1. her acı, her ıstırap, her trajedi karşısında sergilenen duyarsızlık.

    belki buna türümüze özgü biyolojik bir arıza sebep oluyordur(bkz: ). yine de sormadan edemiyorum, bazı insanlar neden diğerleri gibi değil? birileri kış mevsiminde sokakta kalmış insanları ve hayvanları düşünüp aynı soğuğu yüreklerinde hissedip birşeyler yapmaya yönelirken diğerleri için duyarsızlık neden verili birşey olsun?

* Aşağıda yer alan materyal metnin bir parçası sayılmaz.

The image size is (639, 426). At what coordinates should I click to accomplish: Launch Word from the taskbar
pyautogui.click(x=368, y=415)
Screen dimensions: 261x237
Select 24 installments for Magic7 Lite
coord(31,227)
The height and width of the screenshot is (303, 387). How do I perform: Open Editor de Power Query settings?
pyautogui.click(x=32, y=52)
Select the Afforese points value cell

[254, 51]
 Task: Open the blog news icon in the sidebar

    Peki daha önceden herşeye duyarsız olup hayatının bir yerinde çeşitli ölçülerde değişmeye başlayan insanlar görmediniz mi? demek ki duyarsızlık tamamen insanın verili doğasına bağlanamaz.

    peki nedir insanı empati yapmaktan alıkoyan? cevap veremiyorum ama bundan nefret ediyorum.

    empati becerisi gelişmemiş insanlarda çok yaygın olduğunu gördüğüm bir kusur da kalın kafalılık. bu kişiler ne zaman hayatı mahvolmuş bir kişi ile karşılaşacak olsalar kendi hayatlarının da çok zor olduğunu, ancak kendi süper güçleri ile her türlü zorluğu aştıklarını gurur ve küçümsemeyle anlatırlar. bu kişilerin gerçek acıları küçümserken kendi hayatlarından verdikleri örnekler yerinde olsun ya da olmasın her zaman insanın sinirini bozar. çünkü bunu çok nadir cesaretlendirmek ya da bir duygudaşlık oluşturmak için yaparlar. bu örnekleri vermelerinin nedeni ne kadar güçlü olduklarını gururla anlatmaktan başka birşey değildir.

    denilecek ki derdini abartan, ilgi çekmek için zırlayan kimse yok mu?Belki de gerçek acı çekenlerden de fazla. peki bunların varlığı gerçek acılara duyarsız kalmayı gerektirir mi? ya bizim öznel bir bakış açısıyla küçümsedigimiz bir sızlanma gerçek bir acıysa?

    başkalarına bu kadar sayıp sövdükten sonra bir öz eleştiri yapmam gerekiyor. gerçek acıları olmadan yakındığını düşündüğüm insanlara çok kızardım. şimdi bu yüzden kendime kızıyorum. çünkü çok bariz örnekler dışında kimsenin ne yaşadığını gerçekte bilmiyordum, sadece tahmin ediyordum.